Setting up trade alerts
A useful trader’s assistant is trading alerts – “alerts”. Alerts are a function of notifying a trader about various events taking place in the market. Using this function, a trader can receive an audio or text notification (signal) when the price reaches a certain level. This allows the trader to keep his finger on the pulse of the market, even if he is busy with his main job.
Alerts can be set in popular trading terminals and in various mobile applications. In addition to standard alerts, you can use a variety of advisors and indicators in trading that use their own internal alerts. That is, they notify the trader about the appearance of a trading signal according to the specified algorithm, and he already independently determines whether to open a position or not.
Trading on an available trading session
The Forex market works around the clock, except weekends. Therefore, depending on the time of employment and the time zone in which the trader is located, he may have the opportunity to fully use one of the three trading sessions in his free time: Asian, European or American. We exclude the Pacific session, as it is rather difficult to use for trading, movements on it are small.
If there is an opportunity to trade on the European or American sessions, almost all instruments are suitable here, you can use both positional trading and scalping. If the Asian session is available in time, then it is also possible to trade at this time, only at this time more attention should be paid to active currencies, such as: the Japanese yen, Australian dollar, New Zealand dollar. You should study the specifics of their trade and the factors affecting these currencies.
Using higher timeframes
If the time for analysis and trading during the day is very limited, you can use higher timeframes. Trading on daily charts allows traders to make infrequent trades every few days, there is no need to track quotes during the working day. The D1 and H4 timeframes are suitable for trading, we will leave the weekly charts to long-term investors.
Since signals on higher timeframes are rarely generated, this can be compensated for by using a larger number of financial instruments for trading. On higher timeframes, it is enough to analyze the charts once a day, find trading ideas and plan trades. Positions can be opened using pending orders, with mandatory risk control – using Stop Loss orders. In the future, the Stop can be moved every day following the price movement, thereby protecting the resulting profit.
Using Expert Advisors
Another popular trader’s assistant is a trading advisor. An Expert Advisor is an automated trading algorithm based on a trader’s trading strategy. If a trader is able to successfully automate his trading, then he will have an irreplaceable assistant who will trade for the trader, freeing him up time for work and rest.
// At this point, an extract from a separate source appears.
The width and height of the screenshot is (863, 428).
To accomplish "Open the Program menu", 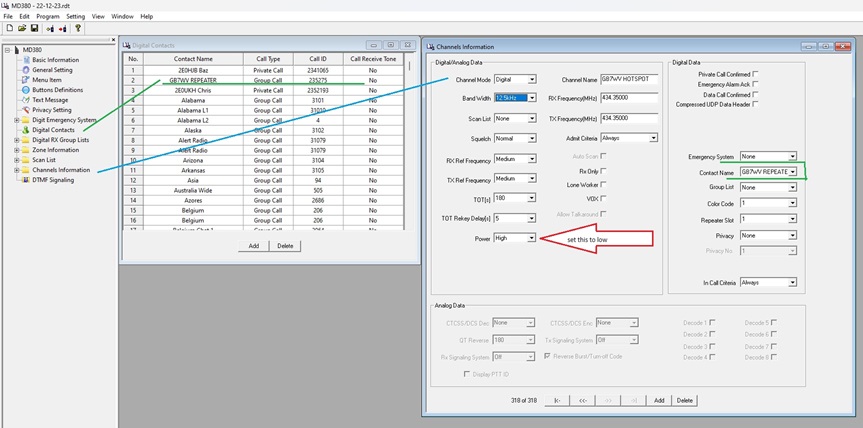I will tap(47, 17).
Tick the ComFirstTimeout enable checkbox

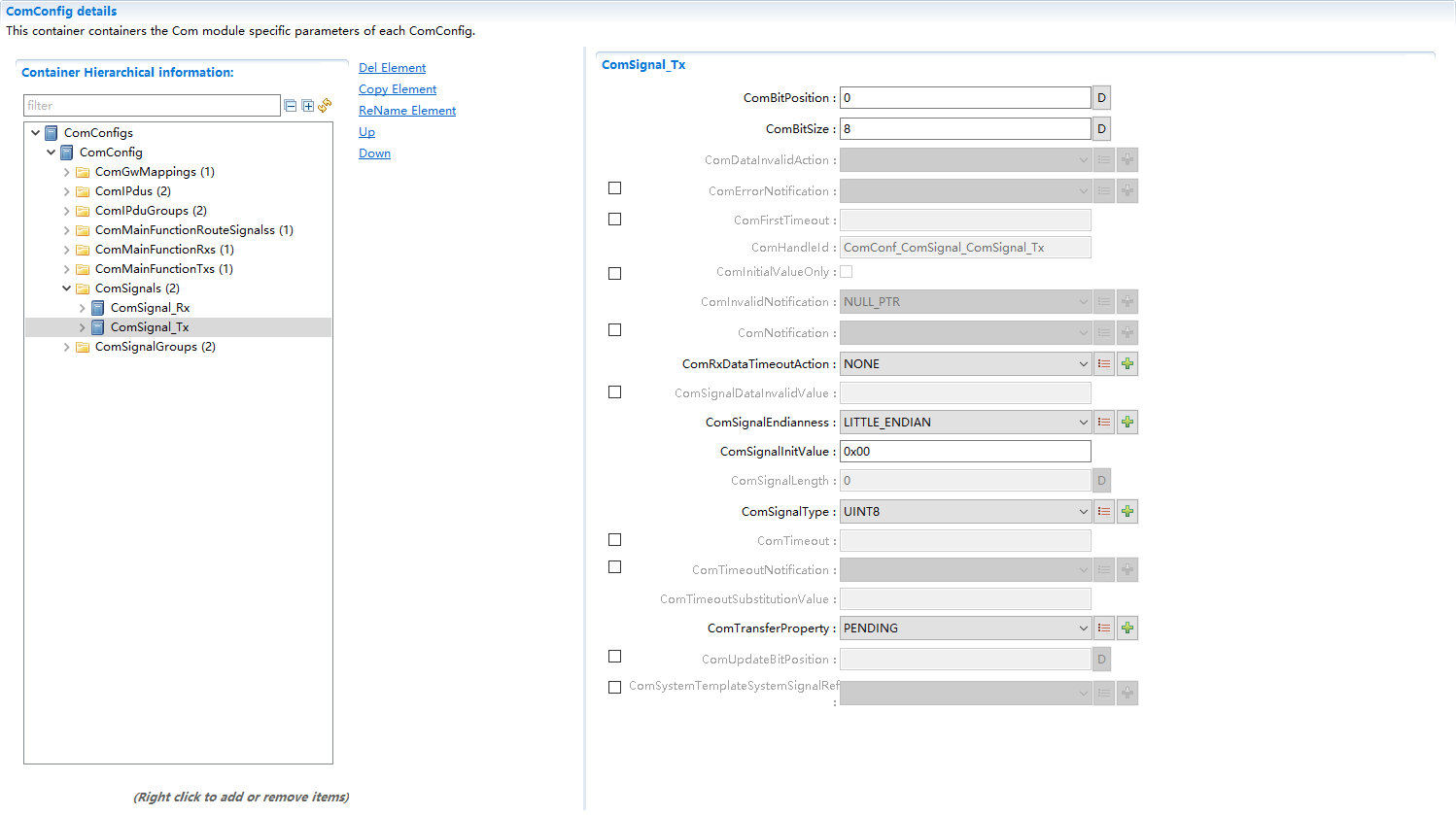(614, 220)
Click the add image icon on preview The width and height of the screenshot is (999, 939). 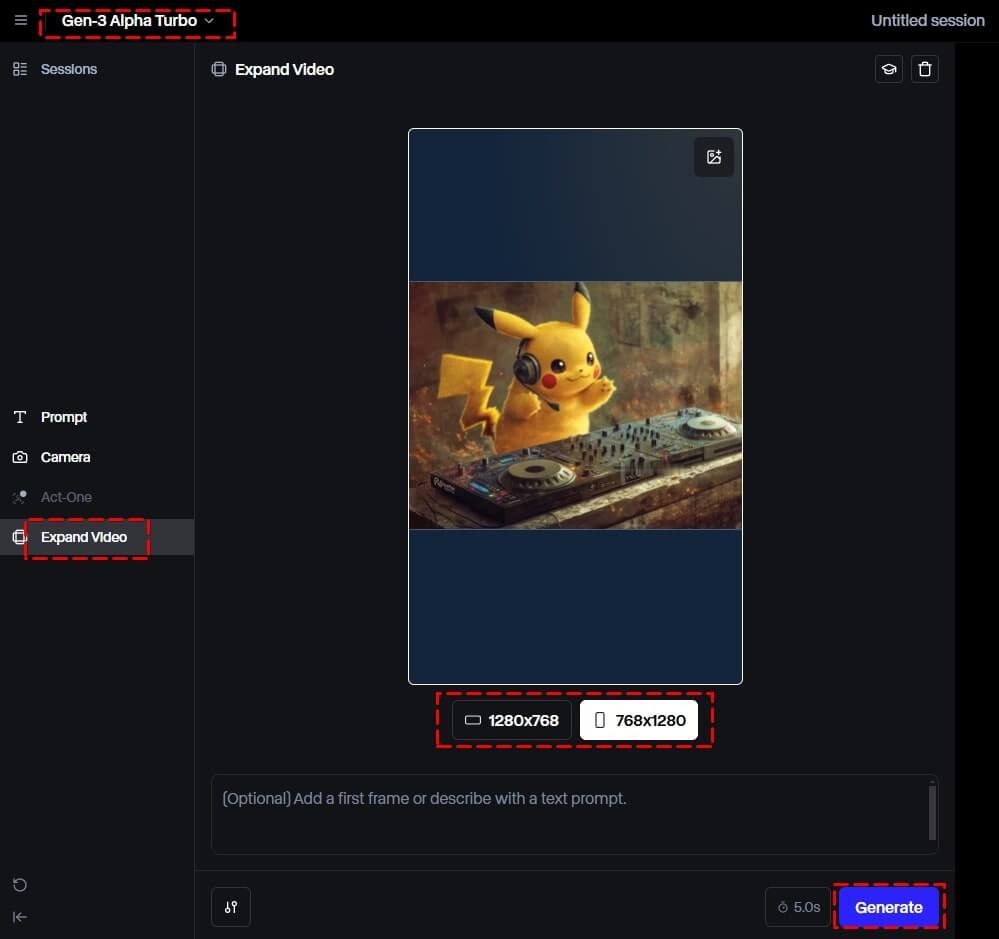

For example, the MetaTrader 4 platform is very popular in the Forex market. To write a trading robot for this platform, you need to learn the MQL4 programming language. But just creating an advisor is not enough, it is necessary in the future, in your free time, to evaluate the statistics of its trade, optimize the parameters, and adjust it to periodically changing market conditions.
Combining Forex trading with employment is a pressing issue for many traders. Due to the presence of a constant income at work, a trader has the opportunity to gradually improve his trading skills, because it may take more than one year to become a professional. Based on the conditions of employment, a trader needs to choose a suitable trading method that will help to trade in conditions of lack of free time.